Organize plates to be analyzed by replicate:

data/
  rep1/
    plate1
    plate2
    ...
    platen
  rep2/
    plate1
    plate2
    ...
    platen
  ...
  repn
    plate1
    plate2
    ...
    platen

(NB as well that the above is agnostic to how many reps or plates are per rep: however, hits will only be pulled into the all_excl_all_hits_final.csv is they appear in all replicates present)

Run "python3 wm_az.py"

Annotate all_hits_final.csv & all_tox_final.csv wth a column named "status" and the following distinctions:

## enviromental variables
zhlim = X ## hit limit
ztlim = Y ## tox limit
zxlim = Z ## ctrl exclusion

  HIT  - zneg score >X & visual confirmation of performance near positive controls
  wkht - zneg score >X & visual confirmation of performance better than negative controls
  arht - zneg score >X & visual confirmation of imaging artifacts
  N/A - not of interest
  artx - zneg score < -Y & visual confirmation of imaging artifacts (or lack thereof)
  wktx - zneg score < -Y & visual confirmation of performance around negative controls
  TOX - zneg score < -Y & visual confirmation of performance worse than negative controls

Run the "python3 cdd.py"

REQUIRED BEFORE NEXT ANALYSIS : rename "final" folder in root dir to general experiment name with specific processing conditions


************************************* File Key (last: 3July18) *************************************

## enviromental variables
zhlim = X ## hit limit
ztlim = Y ## tox limit
zxlim = Z ## ctrl exclusion

all.csv : all wells with original z-negative scores (before auto exclusion)

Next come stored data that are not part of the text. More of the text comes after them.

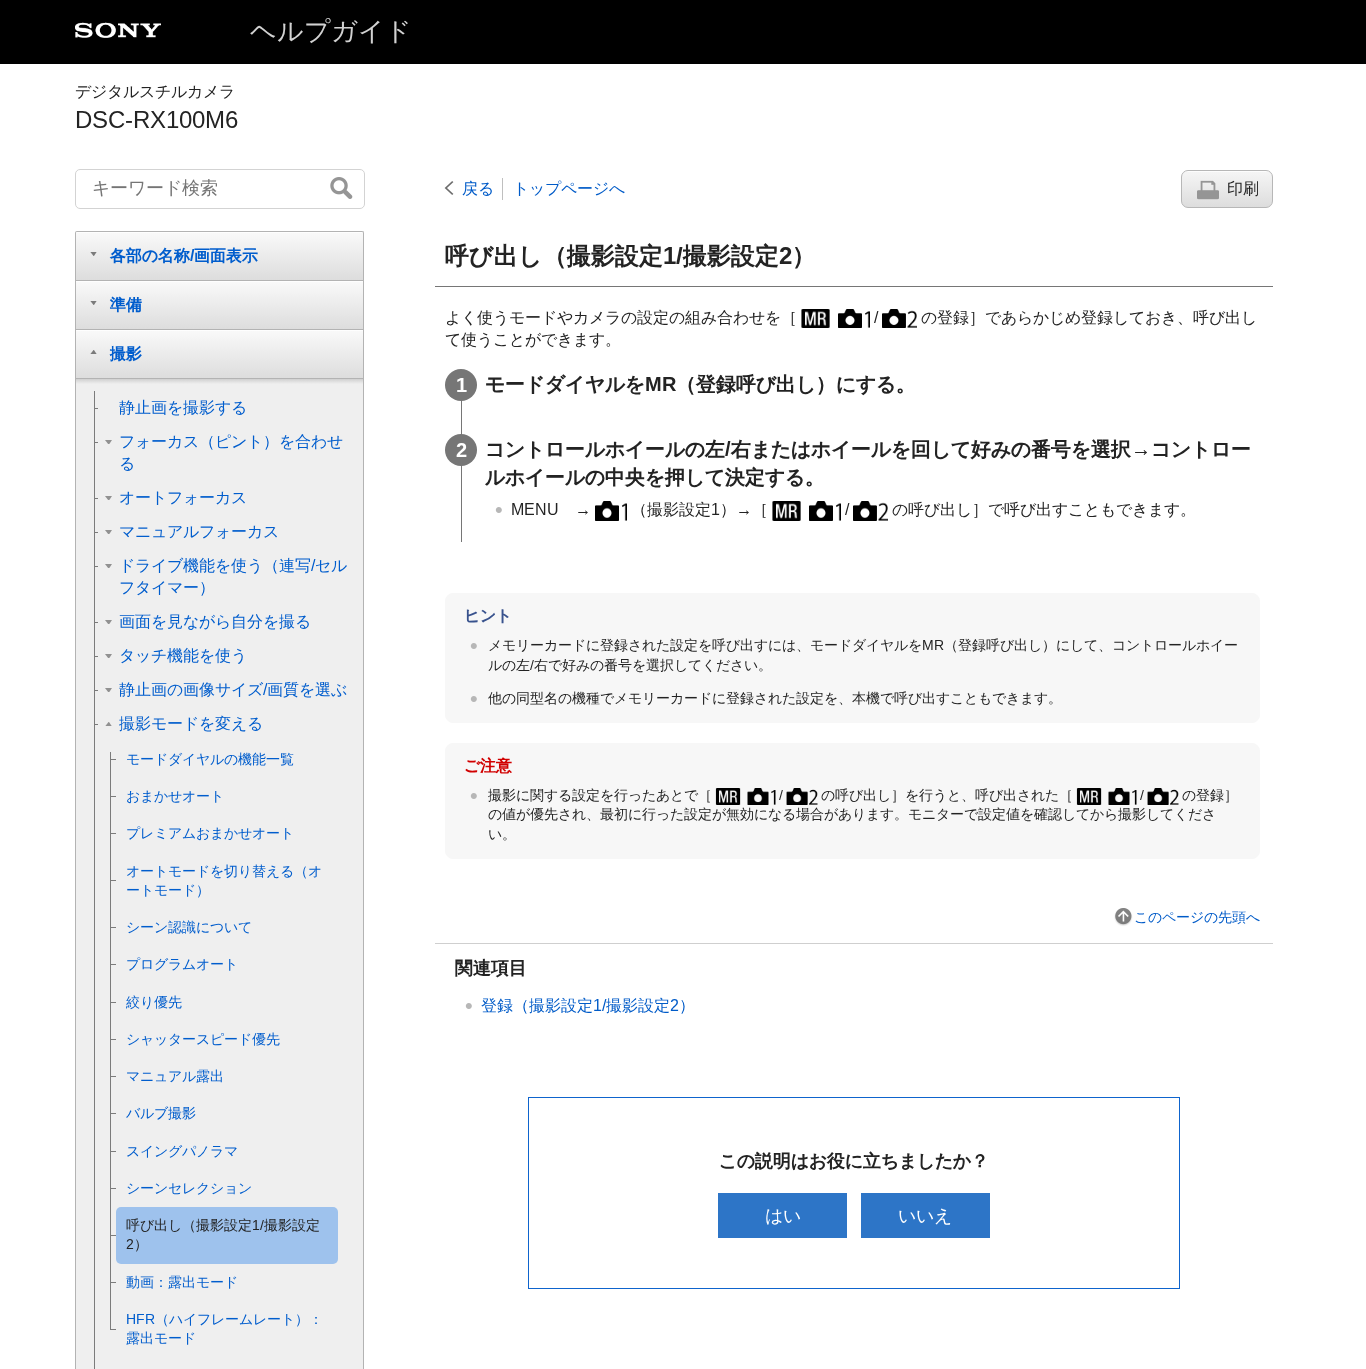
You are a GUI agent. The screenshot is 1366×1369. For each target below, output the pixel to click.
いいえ (925, 1215)
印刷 (1243, 188)
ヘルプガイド (331, 31)
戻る (478, 188)
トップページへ (569, 188)
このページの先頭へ (1197, 917)
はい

all_excl.csv : all wells with z-negative scores calc (after exclusion of controls using zxlim to define tails)

all_excl_all_hits.csv : all wells with a "zneg" > zhlim (hits)
all_excl_all_hits_final.csv : all hits occuring across all reps

all_excl_all_tox.csv : all wells with a "zneg" < ztlim (tox)
all_excl_all_hits_final.csv : all tox occuring across all reps

all_excl_repX_O.csv : all (O = tox or hits) in replicate X

all_Outliers: all ctrl wells with abs(zscore) > zxlim

all_*_sum_condt.cvs : summary file by condition across reps (* by excl or raw)
all_*_sumfile.csv : all summary (ea plate) (* by excl or raw)
all_*_sum_plate.csv : summary file by plates across reps (* by excl or raw)


Graphs:
repX_raw.png : raw area box plots per plate per rep
repX_zscore.png : zscore box plots per plate per rep (to gain understanding of seperation)
test_all-z.html : interactive scatter off z-score (after exclusion)
test_raw.html : interactive scatter off raw area (before exclusion)


TO NOTE:
All files with _excl have a recalculated z-score (neg & pos) after exclusion

************************************* az_code-outline (last: 30Aug18) *************************************

General Overview (Steps):
  1) Aggregate data
  2) Calculate Z-scores (1)
  3) Do exclusion
  4) recalculate z-scores (2)
  5) Call HITs/TOX
  6) Plot
  
General project structure:
  wm_az-vX/ # X name of version
    general docs - README, TODO, LICENSE
    setup.py # not implemented yet
    requirements.txt
    /data   # folder for putting in rep folders containing plate data
        rep1/
            plate1...
            ...
            platen...
        rep2/
        ...
        repn/
        
    wm_az/
        data/
        bin/    #stores all the modules
        wm_az.py - script for processing plate files in 

Definitions:
  Z-score :: "Simply put, a z-score is the number of standard deviations from the mean a data point is." (statisticshowto.com) This is representative (normalized statistic) of how the experimental conditions perform relative to normal or untreated-affected animals.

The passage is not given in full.